Una racha violenta estremeció a la ciudad de Cúcuta en la noche de este jueves. Por una parte, una niña de diez años fue asesinada a tiros en su casa del sector de Cuberos, y en el asentamiento humano de El Talento, hombres con armas de largo alcance cometieron una masacre.

Desde la Policía de Cúcuta le confirmaron a SEMANA que varias personas que se refugiaban en una casa fueron baleadas, tres de ellas murieron y otras tres resultaron heridas.
Las personas fallecidas en El Talento habrían huido del Catatumbo, donde serían señaladas de haber sido parte de las Farc.
La niña asesinada
El teniente coronel Ricardo Conde, comandante operativo de la Policía Metropolitana de Cúcuta, aseguró al medio Cúcuta Real que la pequeña fue víctima de disparos cuando se encontraba en su casa, en el barrio Cuberos, sector La Tomatera.
La pequeña había sido dejada allí por sus padres, quienes salieron de manera temporal del hogar. Tiempo después, los vecinos escucharon disparos y alertaron a la Policía, que al llegar al sitio encontró a la menor malherida.
Esta fue trasladada a la Unidad Básica Puente Barco Leonés, pero no pudieron salvarle la vida.
La masacre de El Talento
El otro hecho sucedió hacia las 7 de la noche, cuando un comando armado irrumpió en una vivienda del asentamiento El Talento, donde se refugiaban varias personas.
Según el oficial, las víctimas fueron ultimadas con armas de largo alcance. Tres de ellas murieron en el lugar, tres más, heridas, fueron trasladadas a un centro médico en condición crítica.

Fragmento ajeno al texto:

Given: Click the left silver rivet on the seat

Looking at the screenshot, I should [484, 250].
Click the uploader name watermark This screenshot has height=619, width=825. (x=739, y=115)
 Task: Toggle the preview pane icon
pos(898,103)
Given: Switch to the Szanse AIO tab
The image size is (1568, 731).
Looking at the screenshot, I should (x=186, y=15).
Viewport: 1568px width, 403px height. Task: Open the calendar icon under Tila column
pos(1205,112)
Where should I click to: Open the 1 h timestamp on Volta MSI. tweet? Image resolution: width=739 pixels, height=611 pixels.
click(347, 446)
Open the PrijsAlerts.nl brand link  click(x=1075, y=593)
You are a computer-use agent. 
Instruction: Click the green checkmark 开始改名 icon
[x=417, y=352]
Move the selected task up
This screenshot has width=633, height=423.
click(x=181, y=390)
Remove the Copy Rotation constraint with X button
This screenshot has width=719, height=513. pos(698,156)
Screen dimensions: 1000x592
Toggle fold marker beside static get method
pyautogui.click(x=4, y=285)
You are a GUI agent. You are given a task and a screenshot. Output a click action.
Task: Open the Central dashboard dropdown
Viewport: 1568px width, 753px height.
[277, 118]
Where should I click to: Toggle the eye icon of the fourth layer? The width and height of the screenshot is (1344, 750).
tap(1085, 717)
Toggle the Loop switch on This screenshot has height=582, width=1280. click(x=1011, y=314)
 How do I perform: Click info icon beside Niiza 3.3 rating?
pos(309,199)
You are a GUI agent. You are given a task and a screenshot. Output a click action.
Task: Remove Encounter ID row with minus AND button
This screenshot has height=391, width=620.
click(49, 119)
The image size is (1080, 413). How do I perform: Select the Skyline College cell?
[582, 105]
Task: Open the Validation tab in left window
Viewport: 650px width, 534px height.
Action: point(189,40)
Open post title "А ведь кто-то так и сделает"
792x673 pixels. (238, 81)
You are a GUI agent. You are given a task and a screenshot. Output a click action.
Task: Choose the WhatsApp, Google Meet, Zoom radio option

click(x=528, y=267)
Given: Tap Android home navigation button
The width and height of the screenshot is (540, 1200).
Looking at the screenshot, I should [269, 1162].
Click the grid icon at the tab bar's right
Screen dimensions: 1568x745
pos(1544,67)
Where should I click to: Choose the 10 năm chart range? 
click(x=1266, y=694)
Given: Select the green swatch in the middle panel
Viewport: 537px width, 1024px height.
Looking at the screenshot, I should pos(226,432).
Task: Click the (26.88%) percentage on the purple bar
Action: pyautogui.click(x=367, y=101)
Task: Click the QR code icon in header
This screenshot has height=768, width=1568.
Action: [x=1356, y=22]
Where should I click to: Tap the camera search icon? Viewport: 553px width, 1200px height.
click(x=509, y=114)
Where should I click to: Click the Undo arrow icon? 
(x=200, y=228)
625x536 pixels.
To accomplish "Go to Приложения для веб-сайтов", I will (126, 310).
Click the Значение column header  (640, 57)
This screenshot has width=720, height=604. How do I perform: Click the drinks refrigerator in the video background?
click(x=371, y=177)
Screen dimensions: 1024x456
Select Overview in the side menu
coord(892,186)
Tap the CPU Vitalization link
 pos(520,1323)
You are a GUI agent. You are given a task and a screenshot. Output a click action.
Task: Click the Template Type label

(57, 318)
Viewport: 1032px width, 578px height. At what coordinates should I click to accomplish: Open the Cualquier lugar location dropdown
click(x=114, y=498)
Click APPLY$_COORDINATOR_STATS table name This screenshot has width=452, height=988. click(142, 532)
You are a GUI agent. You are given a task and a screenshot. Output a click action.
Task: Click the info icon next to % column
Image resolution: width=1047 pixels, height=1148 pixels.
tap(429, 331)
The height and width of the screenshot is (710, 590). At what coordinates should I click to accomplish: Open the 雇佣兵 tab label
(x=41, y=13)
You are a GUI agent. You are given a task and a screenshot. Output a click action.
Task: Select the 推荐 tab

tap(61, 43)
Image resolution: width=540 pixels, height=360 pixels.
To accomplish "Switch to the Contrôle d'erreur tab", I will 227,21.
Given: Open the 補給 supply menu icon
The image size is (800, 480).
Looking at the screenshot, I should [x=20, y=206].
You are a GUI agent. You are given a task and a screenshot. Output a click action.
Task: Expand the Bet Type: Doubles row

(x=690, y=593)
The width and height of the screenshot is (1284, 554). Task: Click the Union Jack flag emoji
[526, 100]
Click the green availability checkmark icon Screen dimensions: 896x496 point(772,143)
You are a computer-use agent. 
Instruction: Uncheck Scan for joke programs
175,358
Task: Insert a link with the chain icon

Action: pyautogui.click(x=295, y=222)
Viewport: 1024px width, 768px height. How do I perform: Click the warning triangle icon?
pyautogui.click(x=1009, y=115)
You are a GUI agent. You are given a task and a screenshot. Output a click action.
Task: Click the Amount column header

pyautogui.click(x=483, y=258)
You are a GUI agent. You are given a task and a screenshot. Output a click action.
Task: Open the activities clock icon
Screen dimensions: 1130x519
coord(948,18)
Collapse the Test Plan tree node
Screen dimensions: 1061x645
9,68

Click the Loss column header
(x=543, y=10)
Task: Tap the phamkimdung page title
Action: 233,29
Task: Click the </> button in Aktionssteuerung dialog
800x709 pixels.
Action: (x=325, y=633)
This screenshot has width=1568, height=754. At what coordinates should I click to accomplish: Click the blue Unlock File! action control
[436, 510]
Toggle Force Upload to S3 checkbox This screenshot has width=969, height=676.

“Al llegar al lugar de los hechos nos encontramos con tres cuerpos sin vida al interior de una casa, al parecer, fueron ultimados con armas de largo alcance. Según información recaudada por labores de inteligencia, son personas desplazadas del Catatumbo, quienes vienen huyendo de la ola de violencia que azota a esa zona del país. [De acuerdo con] lo que ellos informan, son desplazados de la violencia que hacían parte de las extintas Farc”, manifestó el oficial a Cúcuta Real.

Además, el coronel Libardo Fabio Ojeda Eraso, comandante de la Policía Metropolitana de Cúcuta, ofreció 30 millones de pesos de recompensa por los responsables de estos hechos.